It is here, and ACTUALLY TAKING PAYING PASSENGERS...

https://www.reuters.com/article/us-...in-arizona-for-paying-customers-idUSKBN1O41M2


----------



## Linux Geek (Jul 1, 2016)

AceManShow said:


> It is here, and ACTUALLY TAKING PAYING PASSENGERS...


The predicted SDC service that the article referred to was to be open to the public. The Waymo One service isn't. There's also safety drivers in the cars, which a fully functional self driving car service would not have.


----------



## goneubering (Aug 17, 2017)

Linux Geek said:


> The predicted SDC service that the article referred to was to be open to the public. The Waymo One service isn't. There's also safety drivers in the cars, which a fully functional self driving car service would not have.


They're backpedaling but giving this part of their ongoing testing a new name in an attempt to confuse casual outside observers.


----------



## uberdriverfornow (Jan 10, 2016)

Linux Geek said:


> The predicted SDC service that the article referred to was to be open to the public. The Waymo One service isn't. There's also safety drivers in the cars, which a fully functional self driving car service would not have.


Seems like you missed the article's title. Let me help you out.

*Waymo self-driving service won't launch in 2018 as promised*

In the meantime when you got video showing any Waymo "supposed" SDC on the road, driving riders around, showing the human driver not driving the car, driving for atleast 10 minutes or more, feel free to post here so you can be the first person in history to actually see a Waymo unicorn-SDC in real life.


----------



## Linux Geek (Jul 1, 2016)

uberdriverfornow said:


> Seems like you missed the article's title. Let me help you out.


 I don't know why you are talking to me like I disagree with the article. I agree with the article, and pointed out in my post that the Waymo One service is not open to the public and uses safety drivers.


----------



## uberdriverfornow (Jan 10, 2016)

Linux Geek said:


> I don't know why you are talking to me like I disagree with the article. I agree with the article, and pointed out in my post that the Waymo One service is not open to the public and uses safety drivers.
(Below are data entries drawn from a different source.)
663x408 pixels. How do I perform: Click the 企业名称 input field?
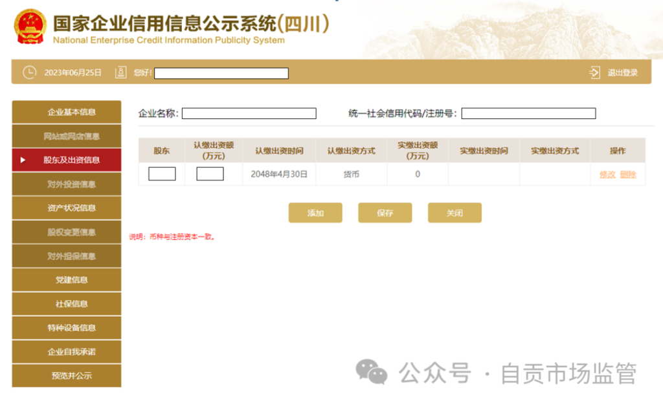pyautogui.click(x=249, y=114)
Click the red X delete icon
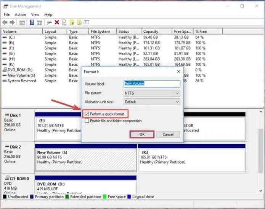 tap(57, 22)
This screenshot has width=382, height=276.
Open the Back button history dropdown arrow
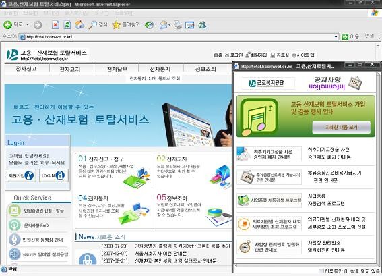pyautogui.click(x=27, y=25)
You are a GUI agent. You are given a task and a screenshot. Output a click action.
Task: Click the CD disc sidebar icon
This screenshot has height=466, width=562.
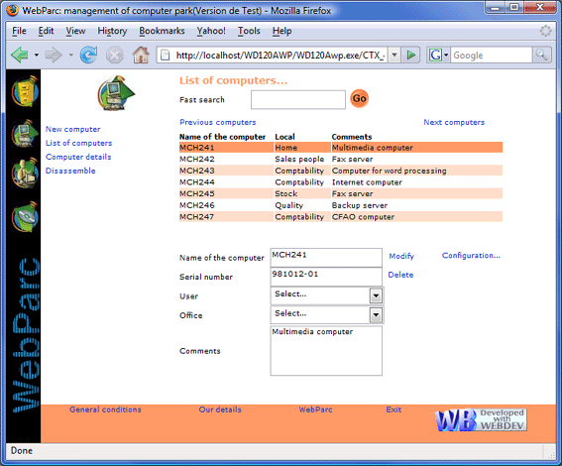[25, 216]
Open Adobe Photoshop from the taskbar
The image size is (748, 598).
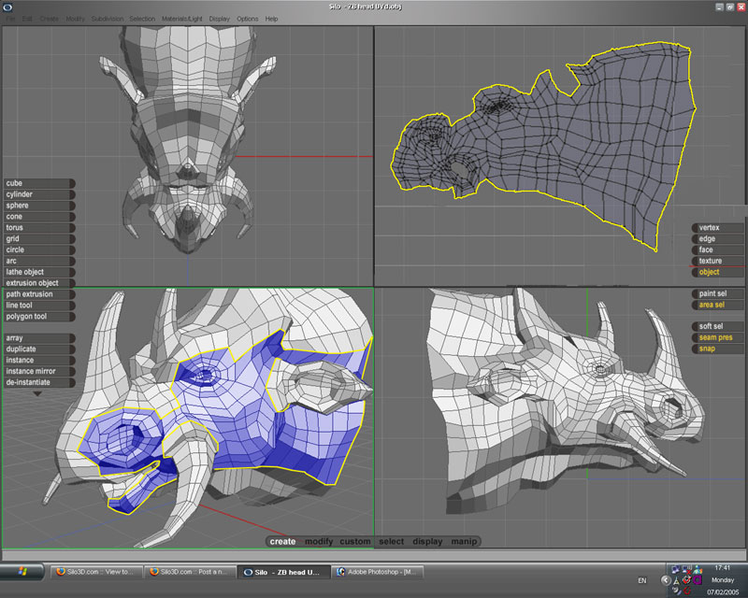click(380, 570)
Because you are acting like they are really offering some type of service. Just like the ridiculous "early rider" program that they tried to tout but was nothing but a hoax, even so is the same "program" that you referred to. Which is why I quoted that title of the article. To let you know that they are trying to spin again.


----------



## Linux Geek (Jul 1, 2016)

uberdriverfornow said:


> Because you are acting like they are really offering some type of service


 Well, Waymo is offering a service, just not a self driving car service. I'm a self driving car skeptic by the way, at least as far as SDCs being able to replace taxis in the near future.


----------



## UberLyftFlexWhatever (Nov 23, 2018)

More R & D
Perseverance
And the future
Will
Be ours.


----------



## The Gift of Fish (Mar 17, 2017)

uberdriverfornow said:


> https://www2.motorauthority.com/new...iving-service-wont-launch-in-2018-as-promised
> 
> oops
> 
> ...


The genius in all this is Elon Musk. Selling cars with all that SDC "autopilot" hardware on board _that doesn't work. _But it's only a software update away from working, dontchaknow. When it's ready we'll beam it out to your car. But you've got to pay for the hardware now.

I'm going to buy up old porta-crapper mobile shitters, put a few flashing lights on them and sell them as teleportation machines. No, they don't work yet; they're just a software update away. Judging by Musk's success, idiots will be lining up to buy them.


----------



## uberdriverfornow (Jan 10, 2016)

Linux Geek said:


> Well, Waymo is offering a service, just not a self driving car service. I'm a self driving car skeptic by the way, at least as far as SDCs being able to replace taxis in the near future.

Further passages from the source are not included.